Complications with scheduling experts forces Wiley first-degree murder trial to be moved to November

Wiley 04242023-6

Travis Wiley walks out of an Adams County courtroom on April 28, 2023. | File Pool Photo/David Adam, MRN

QUINCY — A trial for a Quincy man, charged nearly five years ago with first-degree murder in the death of an infant, must wait six more months.

Travis Wiley, 35, appeared with public defenders Todd Nelson and Shelby Hoiness for a pre-trial hearing before Judge Michael Atterberry Friday afternoon in Adams County Circuit Court.  

Wiley faces three counts of first-degree murder and one count of aggravated battery in the Jan. 22, 2018, death of an infant girl. He is accused of shaking the infant on Jan. 20, 2018, and she died two days later at SSM Health Cardinal Glennon Children’s Hospital in St. Louis. Wiley was arrested June 20, 2018. 

Wiley’s trial was scheduled to begin May 15, but Atterberry ruled Friday to continue the trial until Nov. 13.

Both attorneys said April 28 during a pre-trial hearing they believed they would be ready for trial in May. However, Nelson also told Atterberry he had just received electronic documents on a USB drive. Special Prosecutor Jon Barnard explained the drive contained copies of opinions given by Dr. Jane Turner, a forensic pathologist from St. Louis, in another case.

During Friday’s status hearing, Nelson revealed he had more than 1,300 pages of discovery to review on that USB drive. 

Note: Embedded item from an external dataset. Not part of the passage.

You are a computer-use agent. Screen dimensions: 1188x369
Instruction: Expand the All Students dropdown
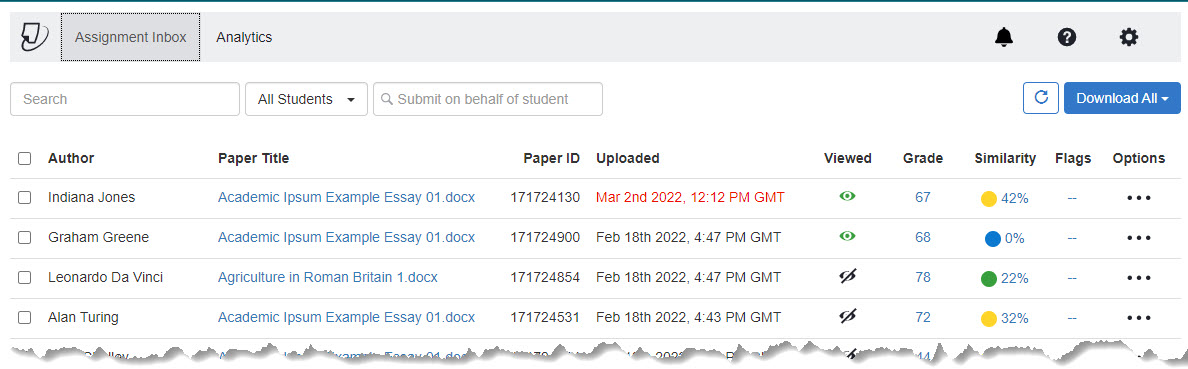point(306,99)
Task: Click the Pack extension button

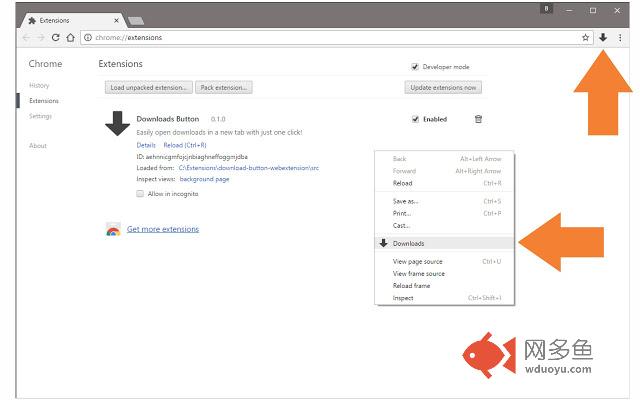Action: click(x=223, y=87)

“I produced a lot of information, and (the defense is) entitled to review it,” Barnard said after the hearing. “But one thing that should be clear, and the judge made it clear today — I didn’t need to turn that over to them. It wasn’t a question of being dilatory in providing information in discovery. It was just something that I felt, in the spirit of full disclosure, they should have. I could have held on to it and not shared it, but that’s not my style.”

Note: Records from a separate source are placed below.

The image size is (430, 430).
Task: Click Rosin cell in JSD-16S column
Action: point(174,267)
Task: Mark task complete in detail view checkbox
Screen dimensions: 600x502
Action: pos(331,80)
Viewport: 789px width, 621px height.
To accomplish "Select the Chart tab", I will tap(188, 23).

Barnard said he took “three or four days” to go through the same information himself. He thought Nelson likely would have been ready had Atterberry pushed the trial date back for two weeks.

However, five experts expected to testify in the trial also needed to be available for a new trial date.

“What caused (the trial date) to get strung out (until November) was the need to make sure that all three prosecution experts and two defense experts would be available for a trial during a given week,” Barnard said. “We went through literally five months’ worth of conflicts. When one (witness) would be available, three would be unavailable to work. The next week, three would be available, and two others would not, and blah, blah, blah.

“The earliest we could get, when we could document that all five experts would be available, was for a week in November. That was the real complicating factor.”

Wiley continues to be held in the Adams County Jail on $5 million bond.